Farewell green and pleasant land

27 Jun 11
Peter Hetherington

Forget ‘community plans’, it is big business that is set to gain from the weakening of local government’s planning role

Imagine a country where big business is preparing to pounce on prime development sites, unimpeded by town hall officials branded ‘enemies of enterprise’ by the prime minister.

In this ultimate free-market world, long-cherished checks and balances that are meant to protect the English countryside from the ravages of US-style sprawl – namely, the planning system – would be effectively scrapped.

Far-fetched? A distortion of the government’s approach to enterprise and  job creation? Not if you’ve followed the painful, hastily amended progress of the Localism Bill through Parliament,  allied to moves promoting growth in the March Budget. While this legislation was ostensibly meant to put communities in charge of planning,  with neighbourhood plans supported by local referendums, it is now clear that the earlier localist ideals run the risk of colliding with big government.

Few in the Department for Communities and Local Government will openly admit to a noticeable change of direction and rhetoric, still less a U-turn,  in this once vaunted commitment to ‘localism’. But ministerial language has changed since Cameron talked a year ago of a planning revolution involving ‘one of the biggest shifts in power in decades’.

Now we know what many long suspected – namely,  that the big hitters in government, principally Chancellor George Osborne, have been at best lukewarm about the ‘localist’ agenda,  believing it will impede growth and, potentially, stifle any economic recovery.

In his Budget, Osborne claimed that ‘local communities would have a greater say in planning’  but,  significantly, not the ultimate ‘say’ any longer. Meanwhile, the Treasury’s ‘Plan for Growth’ considerably weakens local democracy on two fronts.

First, planning controls will be suspended in a new wave of ‘enterprise zones’ in 20 areas, with developers given a free hand to build what they like.  Secondly, in any part of England, planning permission will be similarly waived if businesses want to convert vacant commercial buildings into houses or flats.

Hugh Ellis, chief planner of the Town and Country Planning Association, says the social and environmental implications of this move are ‘breathtaking’, with no measures either to promote good, carbon-efficient design, or to ensure that new settlements are built near transport links.

But the most contentious change has emerged in a late amendment to the Localism Bill. This lays down that direct financial benefits from developers should be a ‘material consideration’ when councils decide on planning applications.

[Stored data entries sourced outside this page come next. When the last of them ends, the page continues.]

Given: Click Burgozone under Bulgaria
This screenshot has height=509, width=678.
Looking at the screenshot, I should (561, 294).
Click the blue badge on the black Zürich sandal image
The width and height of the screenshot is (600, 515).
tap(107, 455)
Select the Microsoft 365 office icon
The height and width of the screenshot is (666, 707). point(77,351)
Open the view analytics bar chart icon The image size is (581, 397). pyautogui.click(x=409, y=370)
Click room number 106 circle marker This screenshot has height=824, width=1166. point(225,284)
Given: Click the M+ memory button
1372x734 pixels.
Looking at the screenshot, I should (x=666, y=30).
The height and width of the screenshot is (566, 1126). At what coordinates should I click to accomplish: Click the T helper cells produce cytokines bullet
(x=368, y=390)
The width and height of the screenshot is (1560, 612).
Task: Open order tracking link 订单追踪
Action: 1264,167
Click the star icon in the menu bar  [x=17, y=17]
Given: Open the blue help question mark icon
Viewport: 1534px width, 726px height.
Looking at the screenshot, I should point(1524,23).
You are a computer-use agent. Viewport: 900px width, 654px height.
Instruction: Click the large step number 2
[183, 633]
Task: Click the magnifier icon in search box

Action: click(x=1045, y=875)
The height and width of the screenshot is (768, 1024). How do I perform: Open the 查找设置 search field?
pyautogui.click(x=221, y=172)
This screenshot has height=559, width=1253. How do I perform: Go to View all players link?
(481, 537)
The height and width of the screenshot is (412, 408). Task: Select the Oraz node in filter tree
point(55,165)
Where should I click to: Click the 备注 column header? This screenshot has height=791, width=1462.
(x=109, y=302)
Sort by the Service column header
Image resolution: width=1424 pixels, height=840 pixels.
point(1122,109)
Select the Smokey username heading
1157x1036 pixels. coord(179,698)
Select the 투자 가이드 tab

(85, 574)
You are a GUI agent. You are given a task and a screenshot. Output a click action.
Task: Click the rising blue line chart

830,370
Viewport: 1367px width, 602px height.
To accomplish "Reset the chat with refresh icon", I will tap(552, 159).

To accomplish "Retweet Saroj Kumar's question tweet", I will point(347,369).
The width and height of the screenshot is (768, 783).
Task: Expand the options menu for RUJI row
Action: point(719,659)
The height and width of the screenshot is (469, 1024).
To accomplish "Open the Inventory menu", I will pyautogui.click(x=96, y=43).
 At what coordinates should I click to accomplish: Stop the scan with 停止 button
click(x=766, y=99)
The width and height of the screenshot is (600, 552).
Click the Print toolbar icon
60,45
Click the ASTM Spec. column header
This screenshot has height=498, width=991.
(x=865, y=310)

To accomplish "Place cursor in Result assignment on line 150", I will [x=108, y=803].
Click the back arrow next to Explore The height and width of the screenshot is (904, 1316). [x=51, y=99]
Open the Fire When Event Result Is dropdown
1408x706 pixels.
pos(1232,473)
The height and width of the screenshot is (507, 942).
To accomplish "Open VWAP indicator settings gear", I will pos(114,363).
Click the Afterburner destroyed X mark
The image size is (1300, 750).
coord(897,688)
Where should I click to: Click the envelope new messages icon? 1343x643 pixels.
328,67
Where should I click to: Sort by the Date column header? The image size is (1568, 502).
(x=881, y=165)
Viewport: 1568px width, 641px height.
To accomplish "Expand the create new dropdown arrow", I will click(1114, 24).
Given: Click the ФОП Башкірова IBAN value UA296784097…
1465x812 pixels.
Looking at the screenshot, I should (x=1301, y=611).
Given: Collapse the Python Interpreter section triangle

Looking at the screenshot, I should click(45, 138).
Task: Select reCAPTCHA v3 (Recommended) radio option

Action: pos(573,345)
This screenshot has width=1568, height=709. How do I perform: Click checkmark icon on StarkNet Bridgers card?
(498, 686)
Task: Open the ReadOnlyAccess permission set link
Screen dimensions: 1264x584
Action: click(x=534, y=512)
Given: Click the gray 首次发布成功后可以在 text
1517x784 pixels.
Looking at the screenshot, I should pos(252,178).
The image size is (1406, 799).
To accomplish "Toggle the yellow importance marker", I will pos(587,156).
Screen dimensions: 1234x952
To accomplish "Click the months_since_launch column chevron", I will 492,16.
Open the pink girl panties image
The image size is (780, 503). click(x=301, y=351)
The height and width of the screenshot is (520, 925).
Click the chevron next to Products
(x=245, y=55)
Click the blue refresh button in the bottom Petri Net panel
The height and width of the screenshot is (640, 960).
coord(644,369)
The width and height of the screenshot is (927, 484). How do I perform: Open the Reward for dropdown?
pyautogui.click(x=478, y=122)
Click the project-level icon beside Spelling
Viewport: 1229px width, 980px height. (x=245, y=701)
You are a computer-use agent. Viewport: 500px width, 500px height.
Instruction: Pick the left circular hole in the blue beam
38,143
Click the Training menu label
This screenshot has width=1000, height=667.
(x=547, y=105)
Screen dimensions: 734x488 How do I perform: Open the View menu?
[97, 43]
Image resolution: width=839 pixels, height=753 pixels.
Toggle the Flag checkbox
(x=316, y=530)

Labour’s former planning and local government minister, Nick Raynsford, says this would seriously threaten the integrity of the planning system. At a stroke, it undermines the 1997 Nolan Committee, which stressed the need to safeguard against a public perception that planning permission can be bought or sold.

Raynsford says this gives the green light for cash-strapped councils to approve unpopular developments. Others put it more crudely: legalised bribery.

Amid all this hype – councils, after all, have long benefited from ‘planning gain’, where permission is granted for developments in return for community facilities – one fundamental issue emerges. What happens when the rock of a recently approved community plan meets the hard place of a government-supported development for – say – new housing, or a business park?

I put this point to a senior official heading a quango grappling with this very problem. He acknowledged that, in several areas, plans for developing government-owned land – former Ministry of Defence sites, for instance – were in danger of colliding with the aspirations of active citizens preparing village plans. ‘It’s a real problem,’ he said.

Ministers appear unmoved. Even the amiable planning and localism minister, Greg Clarke, now says that the government’s ‘clear expectation is that the answer to development and growth should wherever possible be yes’.

Hardly surprising, then, that the Royal Town Planning Institute, representing the planning profession, argues that these changes will have a dramatic effect on the character of England, and could mean ‘developers building what they like, where they like… a policy that finally buries genuine localism’.

But, come on. Let’s get real. Did anyone really believe that this administration’s localist rhetoric in England would be anything more than – well – big talk? Governments, after all, don’t volunteer to give power away. This one, like the last,  loves micro-managing.